Auditoria sobre Artigo 39 questiona se recolhimento de 3% pelas programadoras foi correto

A auditoria realizada pela Ancine em relação à aplicação dos recursos do Artigo 39 recomenda que seja feito um cruzamento de dados com a Receita Federal para que se verifique se os recursos recolhidos correspondem, de fato, aos 3% das remessas ao exterior, conforme determina a MP 2.228/2001. A constatação da auditoria é que "nos últimos cinco anos, relatório disponível no Observatório Brasileiro do Cinema e do Audiovisual indica que somente em 2017 o valor recolhido pelo mecanismo de incentivo do art. 39, inciso X, da Medida Provisória nº 2.228-1/01 é aproximadamente igual a 3% (três por cento) dos pagamentos/créditos/remessas/empregos/entregas para o exterior; o que sinaliza uma possível evasão fiscal da ordem de quase R$ 157,7 milhões". Ou seja, segundo este indício analisado pela auditoria, as programadoras podem estar recolhendo menos do que deveriam, razão pela qual o relatório foi mandado não apenas para o Ministério Público Federal mas também para a Receita Federal. Entre 2013 e 2017, as programadoras recolheram R$ 356 milhões.

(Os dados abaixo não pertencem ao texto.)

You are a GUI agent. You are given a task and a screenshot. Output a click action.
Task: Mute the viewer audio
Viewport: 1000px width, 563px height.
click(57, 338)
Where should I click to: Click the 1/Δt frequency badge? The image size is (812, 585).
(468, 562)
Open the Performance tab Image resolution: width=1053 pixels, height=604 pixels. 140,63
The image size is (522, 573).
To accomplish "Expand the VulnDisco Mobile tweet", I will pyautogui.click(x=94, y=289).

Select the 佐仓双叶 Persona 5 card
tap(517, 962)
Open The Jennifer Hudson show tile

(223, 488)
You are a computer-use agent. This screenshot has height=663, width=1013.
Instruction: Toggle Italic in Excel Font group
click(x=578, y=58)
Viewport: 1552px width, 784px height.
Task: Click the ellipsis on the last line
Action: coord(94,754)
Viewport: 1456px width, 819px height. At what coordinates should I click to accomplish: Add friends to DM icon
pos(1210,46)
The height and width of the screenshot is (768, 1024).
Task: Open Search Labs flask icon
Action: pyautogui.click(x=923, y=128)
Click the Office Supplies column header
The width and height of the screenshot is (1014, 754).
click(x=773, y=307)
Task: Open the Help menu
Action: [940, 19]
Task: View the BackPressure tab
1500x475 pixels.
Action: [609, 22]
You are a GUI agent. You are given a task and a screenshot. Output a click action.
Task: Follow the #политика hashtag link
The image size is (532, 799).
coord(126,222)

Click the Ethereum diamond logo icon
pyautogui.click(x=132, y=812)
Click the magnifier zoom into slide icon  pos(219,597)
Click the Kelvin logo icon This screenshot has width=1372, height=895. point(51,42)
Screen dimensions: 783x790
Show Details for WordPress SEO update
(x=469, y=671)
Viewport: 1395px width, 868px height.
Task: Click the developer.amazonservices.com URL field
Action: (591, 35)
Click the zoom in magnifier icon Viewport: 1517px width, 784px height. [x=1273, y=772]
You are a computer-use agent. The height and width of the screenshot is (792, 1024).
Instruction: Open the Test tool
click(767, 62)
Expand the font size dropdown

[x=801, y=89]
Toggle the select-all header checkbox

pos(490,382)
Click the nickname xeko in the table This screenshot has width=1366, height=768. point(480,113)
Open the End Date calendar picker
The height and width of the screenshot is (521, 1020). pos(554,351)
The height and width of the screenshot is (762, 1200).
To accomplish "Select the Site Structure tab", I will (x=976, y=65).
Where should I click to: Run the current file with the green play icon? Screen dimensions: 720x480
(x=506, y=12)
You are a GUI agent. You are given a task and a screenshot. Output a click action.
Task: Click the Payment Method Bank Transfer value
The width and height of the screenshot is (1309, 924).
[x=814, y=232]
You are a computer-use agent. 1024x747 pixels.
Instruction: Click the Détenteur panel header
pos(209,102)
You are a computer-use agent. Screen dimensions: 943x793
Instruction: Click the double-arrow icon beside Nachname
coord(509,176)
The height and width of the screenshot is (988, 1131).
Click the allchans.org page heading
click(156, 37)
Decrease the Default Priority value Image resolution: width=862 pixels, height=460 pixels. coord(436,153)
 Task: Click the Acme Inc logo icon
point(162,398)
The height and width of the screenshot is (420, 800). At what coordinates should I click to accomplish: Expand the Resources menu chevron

Uma das recomendações dos auditores é que "seja pactuado, pela SFO (Superintendência de Fomento) com a Secretaria da Receita Federal do Brasil, o envio, no mínimo anual, para a ANCINE de informações a respeito dos valores de pagamentos, dos créditos, dos empregos, das remessas ou das entregas, aos produtores, distribuidores ou intermediários no exterior, de importâncias relativas a rendimento decorrente da exploração de obras cinematográficas e videofonográficas ou por sua aquisição ou importação, a preço fixo, para que se possa comprovar, minimamente, a integridade e a confiabilidade dos valores depositados pelas programadoras/investidoras nas contas de recolhimento, em consonância com art. 39, inciso X, da Medida Provisória nº 2.228-1/01", segundo documento a que este noticiário teve acesso.  A auditoria também recomenda que "caso seja identificado que os valores recolhidos nos últimos cinco anos (2013-2017) foram realmente inferiores a 3% (três por cento), em dissonância com o art. 39, inciso X, da Medida Provisória nº 2.228-1/01, que a SFO tome as medidas administrativas cabíveis e necessárias, para contrapor eventual evasão fiscal dos agentes econômicos envolvidos".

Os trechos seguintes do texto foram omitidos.